Key features
- Container image scanning — OS and language dependency CVE detection across Alpine, Debian, Ubuntu, and RHEL base images
- Kubernetes scanning — cluster configuration, CIS Benchmark controls, and RBAC misconfiguration detection
- IaC scanning — Terraform, CloudFormation, Kubernetes manifests, and Dockerfile security checks
- SBOM generation — CycloneDX and SPDX format software bills of materials for supply chain compliance
- Language SCA — Go, Python, Node.js, Java, Ruby, PHP, Rust dependency vulnerability detection
- Secret detection — embedded secrets and API keys in container images and filesystems
- CI/CD integration — GitHub Actions, GitLab CI, Jenkins, and CircleCI Trivy actions available
Best for
- APAC platform engineering teams wanting a single open-source scanner covering container images, Kubernetes, and IaC in CI/CD pipelines
- DevSecOps teams shifting security left — scanning container images and IaC before deployment in APAC release pipelines
- APAC organisations required to produce SBOMs for software supply chain compliance or government procurement
- Engineering teams wanting CNCF-adopted container scanning that integrates with Harbor registry scanning and Kubernetes admission controllers
Limitations to know
- ! Trivy false positive rate — actively maintained databases but APAC teams should tune severity thresholds and add .trivyignore for accepted risks to avoid alert fatigue
- ! Trivy does not replace a full DAST or SAST tool — it scans known CVEs and misconfigurations but does not perform dynamic application testing or code-level static analysis
- ! Trivy vulnerability database requires network access for updates — APAC air-gapped environments must configure offline database mirroring
- ! Kubernetes scanning requires cluster access — Trivy k8s mode needs appropriate RBAC permissions and is not suitable for read-only compliance scanning without permission grants
About Trivy
Trivy is an open-source, all-in-one security scanner maintained by Aqua Security and adopted as a CNCF project that provides APAC DevSecOps and platform engineering teams with vulnerability scanning for container images, OS packages, language-specific dependencies, Kubernetes cluster configurations, Infrastructure-as-Code files (Terraform, CloudFormation, Helm), and SBOM (Software Bill of Materials) generation — delivering comprehensive supply chain security visibility from a single tool across the APAC software delivery pipeline.

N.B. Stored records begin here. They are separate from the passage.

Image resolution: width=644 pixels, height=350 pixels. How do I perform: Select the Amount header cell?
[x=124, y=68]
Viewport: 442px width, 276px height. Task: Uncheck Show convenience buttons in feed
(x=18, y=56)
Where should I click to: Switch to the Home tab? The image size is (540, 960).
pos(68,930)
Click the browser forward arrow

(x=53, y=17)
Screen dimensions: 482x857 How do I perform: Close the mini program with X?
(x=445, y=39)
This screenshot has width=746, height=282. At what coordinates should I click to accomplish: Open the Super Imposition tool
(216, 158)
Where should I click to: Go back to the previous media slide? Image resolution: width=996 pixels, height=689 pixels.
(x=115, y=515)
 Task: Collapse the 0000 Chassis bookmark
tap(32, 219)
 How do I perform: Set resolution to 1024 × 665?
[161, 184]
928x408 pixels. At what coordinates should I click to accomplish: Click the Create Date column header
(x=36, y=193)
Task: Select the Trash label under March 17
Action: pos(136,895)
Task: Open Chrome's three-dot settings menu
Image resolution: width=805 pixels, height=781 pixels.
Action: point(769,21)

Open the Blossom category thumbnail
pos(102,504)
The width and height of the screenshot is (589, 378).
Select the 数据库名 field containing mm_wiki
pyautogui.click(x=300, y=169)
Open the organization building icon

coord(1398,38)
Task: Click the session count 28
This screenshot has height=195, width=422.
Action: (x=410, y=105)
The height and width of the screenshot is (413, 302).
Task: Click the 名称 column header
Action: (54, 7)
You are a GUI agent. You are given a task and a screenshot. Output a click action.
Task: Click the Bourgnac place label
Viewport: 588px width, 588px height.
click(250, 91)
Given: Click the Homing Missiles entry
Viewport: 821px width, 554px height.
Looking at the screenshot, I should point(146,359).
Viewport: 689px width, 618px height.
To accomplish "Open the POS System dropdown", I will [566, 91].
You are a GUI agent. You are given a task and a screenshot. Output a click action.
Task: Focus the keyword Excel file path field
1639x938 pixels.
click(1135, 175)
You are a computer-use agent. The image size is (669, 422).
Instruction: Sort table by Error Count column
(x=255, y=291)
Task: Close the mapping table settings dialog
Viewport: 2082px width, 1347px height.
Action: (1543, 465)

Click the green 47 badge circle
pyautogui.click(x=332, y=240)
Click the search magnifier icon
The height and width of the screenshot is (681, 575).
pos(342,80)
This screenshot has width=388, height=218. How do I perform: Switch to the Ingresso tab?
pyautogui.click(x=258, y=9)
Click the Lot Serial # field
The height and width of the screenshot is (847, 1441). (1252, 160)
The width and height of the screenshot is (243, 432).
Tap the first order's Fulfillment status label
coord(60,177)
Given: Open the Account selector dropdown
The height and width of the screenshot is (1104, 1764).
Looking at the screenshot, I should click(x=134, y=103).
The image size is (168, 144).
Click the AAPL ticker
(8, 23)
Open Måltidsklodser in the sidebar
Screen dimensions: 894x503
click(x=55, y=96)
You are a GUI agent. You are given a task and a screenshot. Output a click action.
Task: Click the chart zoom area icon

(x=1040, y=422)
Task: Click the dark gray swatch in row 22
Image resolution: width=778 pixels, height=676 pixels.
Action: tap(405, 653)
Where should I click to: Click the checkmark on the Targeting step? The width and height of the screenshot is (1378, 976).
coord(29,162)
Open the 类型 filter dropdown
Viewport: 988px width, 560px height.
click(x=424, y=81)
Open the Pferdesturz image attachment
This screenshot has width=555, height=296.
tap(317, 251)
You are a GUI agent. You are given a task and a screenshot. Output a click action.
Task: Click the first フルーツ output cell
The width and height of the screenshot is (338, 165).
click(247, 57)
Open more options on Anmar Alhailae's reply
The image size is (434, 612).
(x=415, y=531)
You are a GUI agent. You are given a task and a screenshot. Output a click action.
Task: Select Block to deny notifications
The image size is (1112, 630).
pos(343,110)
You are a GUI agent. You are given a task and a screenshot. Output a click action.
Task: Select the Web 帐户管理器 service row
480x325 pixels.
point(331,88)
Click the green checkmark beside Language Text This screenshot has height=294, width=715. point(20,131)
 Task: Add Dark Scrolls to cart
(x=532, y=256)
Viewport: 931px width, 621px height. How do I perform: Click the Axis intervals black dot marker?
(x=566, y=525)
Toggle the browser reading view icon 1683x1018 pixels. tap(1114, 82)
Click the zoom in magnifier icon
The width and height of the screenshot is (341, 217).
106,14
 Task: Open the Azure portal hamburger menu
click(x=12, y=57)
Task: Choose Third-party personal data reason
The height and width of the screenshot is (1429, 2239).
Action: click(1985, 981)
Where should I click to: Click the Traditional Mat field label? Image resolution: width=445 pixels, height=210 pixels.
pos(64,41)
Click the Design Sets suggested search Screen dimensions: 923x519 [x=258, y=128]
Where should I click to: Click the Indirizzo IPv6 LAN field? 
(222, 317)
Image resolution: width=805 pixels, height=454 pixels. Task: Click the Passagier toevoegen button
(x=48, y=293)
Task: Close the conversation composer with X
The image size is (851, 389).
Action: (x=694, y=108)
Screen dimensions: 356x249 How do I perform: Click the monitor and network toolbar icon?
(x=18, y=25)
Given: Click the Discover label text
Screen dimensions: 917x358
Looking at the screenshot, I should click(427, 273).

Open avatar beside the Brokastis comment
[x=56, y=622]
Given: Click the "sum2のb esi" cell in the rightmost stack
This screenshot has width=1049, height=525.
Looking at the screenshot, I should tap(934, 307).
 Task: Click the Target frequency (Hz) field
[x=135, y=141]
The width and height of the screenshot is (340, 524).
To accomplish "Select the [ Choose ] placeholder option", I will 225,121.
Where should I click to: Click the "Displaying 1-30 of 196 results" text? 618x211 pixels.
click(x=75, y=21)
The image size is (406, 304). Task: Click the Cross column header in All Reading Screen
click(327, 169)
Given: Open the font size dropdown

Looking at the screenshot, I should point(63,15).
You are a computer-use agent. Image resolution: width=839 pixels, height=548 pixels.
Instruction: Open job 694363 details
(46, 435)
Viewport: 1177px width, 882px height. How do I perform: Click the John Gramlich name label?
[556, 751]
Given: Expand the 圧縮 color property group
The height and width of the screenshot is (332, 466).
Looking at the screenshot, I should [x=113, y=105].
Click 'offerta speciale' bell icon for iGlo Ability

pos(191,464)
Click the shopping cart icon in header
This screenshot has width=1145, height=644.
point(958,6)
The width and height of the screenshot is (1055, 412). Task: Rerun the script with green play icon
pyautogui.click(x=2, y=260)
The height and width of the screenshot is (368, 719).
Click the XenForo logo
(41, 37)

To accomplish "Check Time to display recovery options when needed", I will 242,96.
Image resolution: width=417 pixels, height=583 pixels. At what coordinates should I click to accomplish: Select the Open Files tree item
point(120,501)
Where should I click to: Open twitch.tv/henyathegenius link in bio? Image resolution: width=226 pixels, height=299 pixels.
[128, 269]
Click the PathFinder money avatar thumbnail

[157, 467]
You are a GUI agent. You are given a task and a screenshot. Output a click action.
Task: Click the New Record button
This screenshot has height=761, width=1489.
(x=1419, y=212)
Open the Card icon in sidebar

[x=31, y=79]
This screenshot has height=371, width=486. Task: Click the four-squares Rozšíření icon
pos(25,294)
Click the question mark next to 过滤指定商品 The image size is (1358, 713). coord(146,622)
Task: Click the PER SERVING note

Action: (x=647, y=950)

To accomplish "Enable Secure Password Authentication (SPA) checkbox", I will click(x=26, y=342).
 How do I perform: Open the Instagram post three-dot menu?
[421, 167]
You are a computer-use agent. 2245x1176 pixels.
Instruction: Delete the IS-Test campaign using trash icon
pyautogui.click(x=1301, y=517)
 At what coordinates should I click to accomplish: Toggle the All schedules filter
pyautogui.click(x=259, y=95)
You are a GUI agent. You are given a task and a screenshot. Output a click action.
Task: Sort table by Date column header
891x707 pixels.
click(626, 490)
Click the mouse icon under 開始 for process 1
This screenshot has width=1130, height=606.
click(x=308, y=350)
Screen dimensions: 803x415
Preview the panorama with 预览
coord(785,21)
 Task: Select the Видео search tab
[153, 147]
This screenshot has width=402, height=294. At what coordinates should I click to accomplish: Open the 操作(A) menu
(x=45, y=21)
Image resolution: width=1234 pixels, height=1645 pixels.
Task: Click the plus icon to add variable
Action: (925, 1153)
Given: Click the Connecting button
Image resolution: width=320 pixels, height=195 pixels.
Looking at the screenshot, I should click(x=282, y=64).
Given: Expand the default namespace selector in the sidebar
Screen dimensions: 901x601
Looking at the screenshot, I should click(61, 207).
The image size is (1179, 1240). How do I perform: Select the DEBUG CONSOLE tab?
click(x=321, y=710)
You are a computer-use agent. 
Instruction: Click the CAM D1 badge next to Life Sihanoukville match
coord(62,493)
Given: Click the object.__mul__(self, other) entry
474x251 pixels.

Trivy's vulnerability detection covers OS package vulnerabilities (Alpine, Debian, Ubuntu, RHEL, Amazon Linux, and other distributions used in APAC container base images) and language-specific dependency vulnerabilities (Go modules, Python pip/poetry, Node.js npm/yarn, Java Maven/Gradle, Ruby Gems, PHP Composer, Rust Cargo) — matching installed packages and dependencies against multiple CVE databases including NVD, GitHub Advisory Database, and distro-specific security advisories. APAC engineering teams running mixed-language microservices scan all service images through a unified Trivy command and get a consistent vulnerability report across languages.
Trivy's Kubernetes integration — which scans running cluster resources (Pods, Deployments, Namespaces) and their associated container images, checks cluster configurations against CIS Kubernetes Benchmark controls, and identifies RBAC misconfigurations — enables APAC platform engineering teams to assess the security posture of production Kubernetes clusters without extracting image lists and scanning them separately. A single `trivy k8s --report=summary cluster` command produces a cluster-wide security assessment.
Trivy's SBOM generation — which produces CycloneDX and SPDX format Software Bills of Materials from container images and filesystems — enables APAC organisations to meet software supply chain transparency requirements from APAC government procurement agencies and enterprise customers that require SBOM documentation for critical infrastructure software. Trivy generates SBOMs that list all packages, dependencies, and their licence information in machine-readable format.
Trivy's IaC scanning — which checks Terraform plans, CloudFormation templates, Kubernetes manifests, and Dockerfile configurations against security best practice rules — enables APAC platform engineering teams to shift vulnerability and misconfiguration detection left into the CI/CD pipeline, catching security issues before infrastructure is provisioned or container images are built.